§ ZU ERLEDIGEN
- a) Für wie viele Jahre wurde Christof Grote laut dem Textabschnitt über sein neues Amt zum Superintendenten gewählt?
- b) Fassen Sie den Textabschnitt über Christof Grotes neues Amt in zwei Sätzen zusammen.
- c) Führen Sie den Textabschnitt über Christof Grotes neues Amt im Anschluss an seinen letzten Satz weiter.

**** TEXTABSCHNITT

Attendorn. Christof Grote verlässt die Attendorner Kirchengemeinde und wird neuer Superintendent. So stellt sich der Ostwestfale seine neue Aufgabe vor:

Nach genau 23 Jahren verlässt der evangelische Pfarrer Christof Grote (55), zumindest beruflich, die Hansestadt Attendorn und tritt die Nachfolge von Klaus Majoress als Superintendent des Kirchenkreises Lüdenscheid-Plettenberg, zu dem auch die neu gegründete Gemeinde Attendorn-Lennestadt gehört, an. Wir haben mit dem gebürtigen Ostwestfalen, der für acht Jahre gewählt wurde, über seine Zeit als Pfarrer in Attendorn und über seine neue Aufgabe gesprochen.

Warum wollten Sie unbedingt neuer Superintendent werden?

Christof Grote Ich habe eine neue Herausforderung gesucht und möchte das, was ich hier vor Ort in der Gemeinde umsetzen durfte, nun im größeren Rahmen tun. Wir bewegen uns in einer sehr spannenden, aber auch schwierigen Zeit für die Kirche. Die Mitgliederzahlen sind rückläufig, die Finanzkraft geht zurück und die gesellschaftliche Akzeptanz von Kirche bröckelt. Da ist es es ganz wichtig, als Kirchenkreis eine starke Position zu beziehen. Genau dazu möchte ich beitragen.

********
**** DATENAUSZUG

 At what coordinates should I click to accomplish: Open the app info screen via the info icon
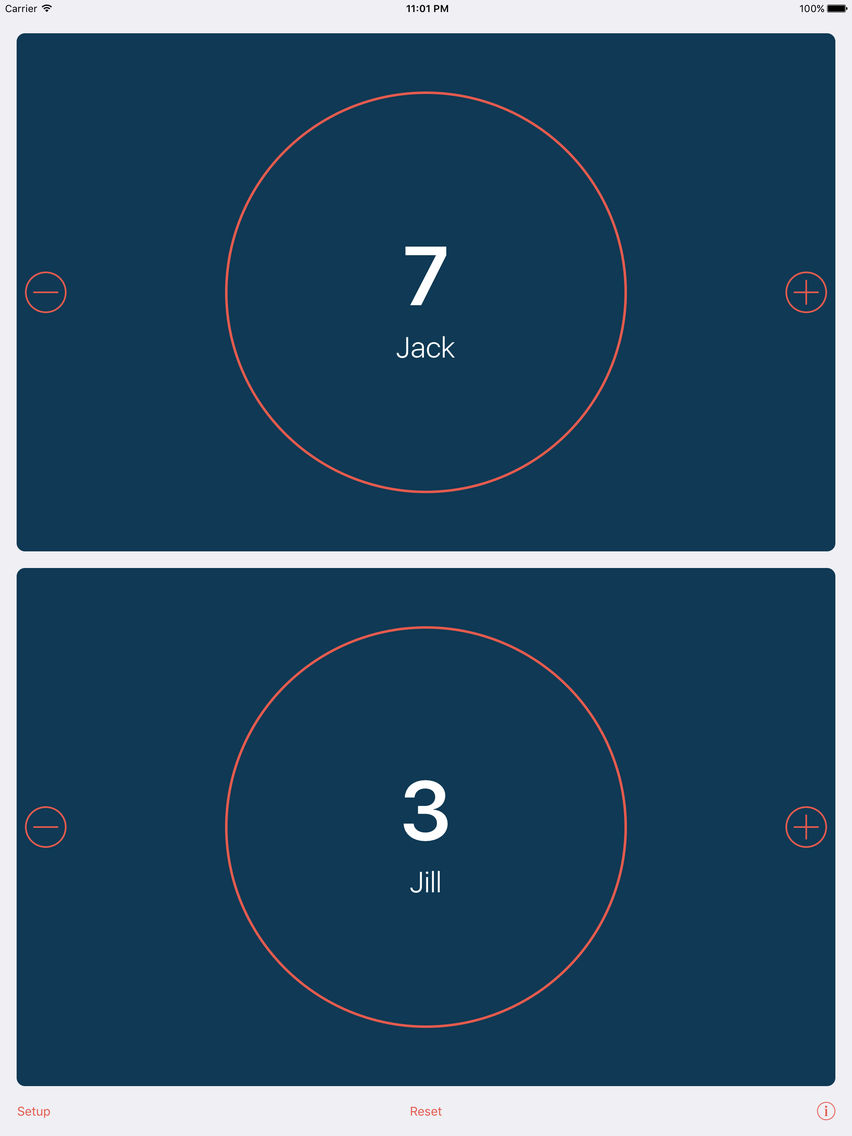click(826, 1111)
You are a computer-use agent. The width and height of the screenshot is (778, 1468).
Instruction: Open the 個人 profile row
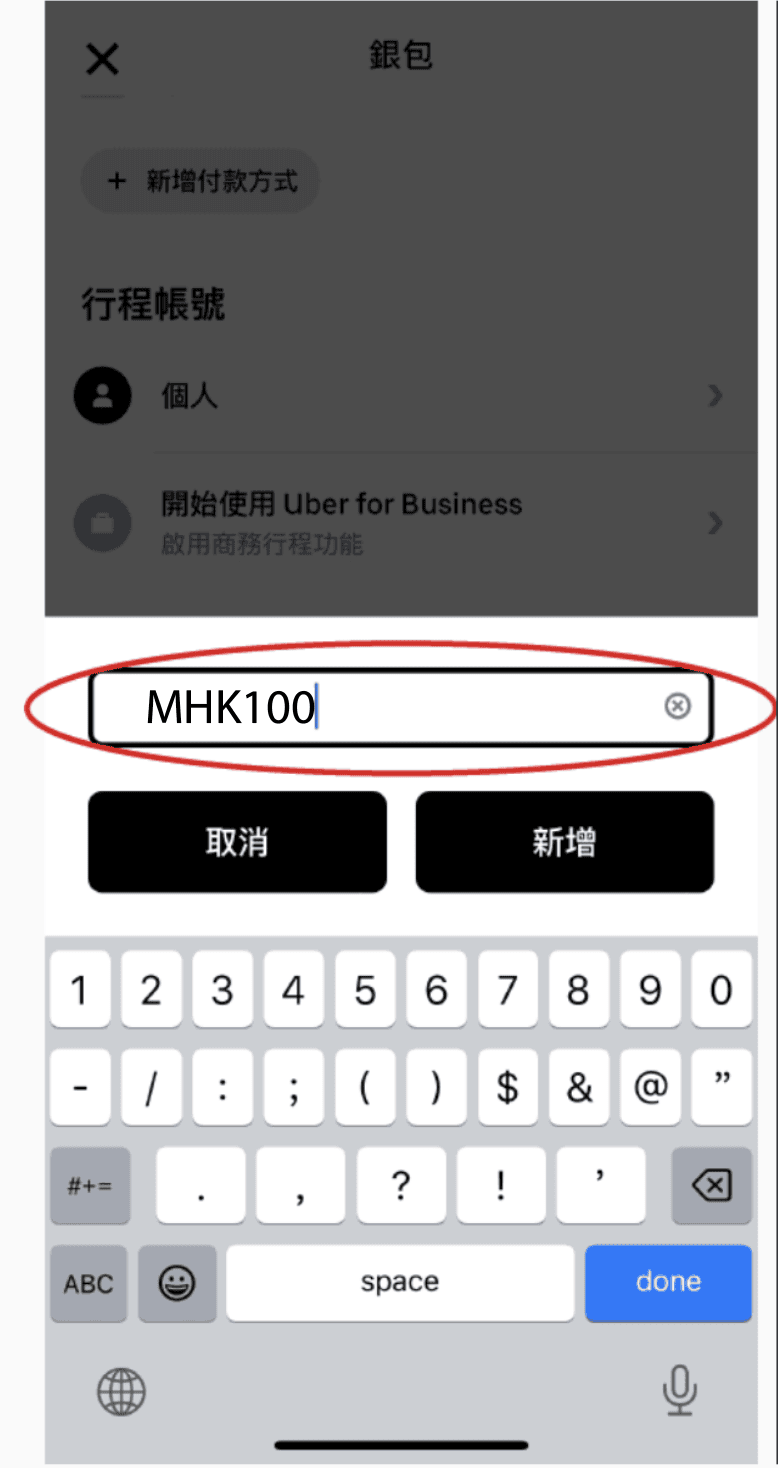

********

§ ERGEBNISSE DER ÜBUNG
- a) Für acht Jahre.

- b) Der evangelische Pfarrer Christof Grote verlässt Attendorn nach genau 23 Jahren und tritt die Nachfolge von Klaus Majoress als Superintendent des Kirchenkreises Lüdenscheid-Plettenberg an. Er sucht eine neue Herausforderung und will in einer Zeit sinkender Mitgliederzahlen, rückläufiger Finanzkraft und bröckelnder gesellschaftlicher Akzeptanz dazu beitragen, dass der Kirchenkreis eine starke Position bezieht.

- c)
Was sind eigentlich die Aufgaben eines Superintendenten?

Der Superintendent ist der leitende Geistliche eines Kirchenkreises. Zum Kirchenkreis Lüdenscheid-Plettenberg gehören 23 Gemeinden und Einrichtungen wie zum Beispiel das Diakonische Werk, aber auch das Schulreferat, Stellen für Krankenhausseelsorge oder Beratungsstellen. Der Superintendent ist hier der oberste Repräsentant. Ein Stück weit ist der Posten vergleichbar mit dem Dechanten in der katholischen Kirche, wobei die Aufgaben insgesamt noch etwas vielfältiger sind.

Was sind die großen Herausforderungen der nächsten Jahre für die Kirche – und somit auch für Ihre Arbeit?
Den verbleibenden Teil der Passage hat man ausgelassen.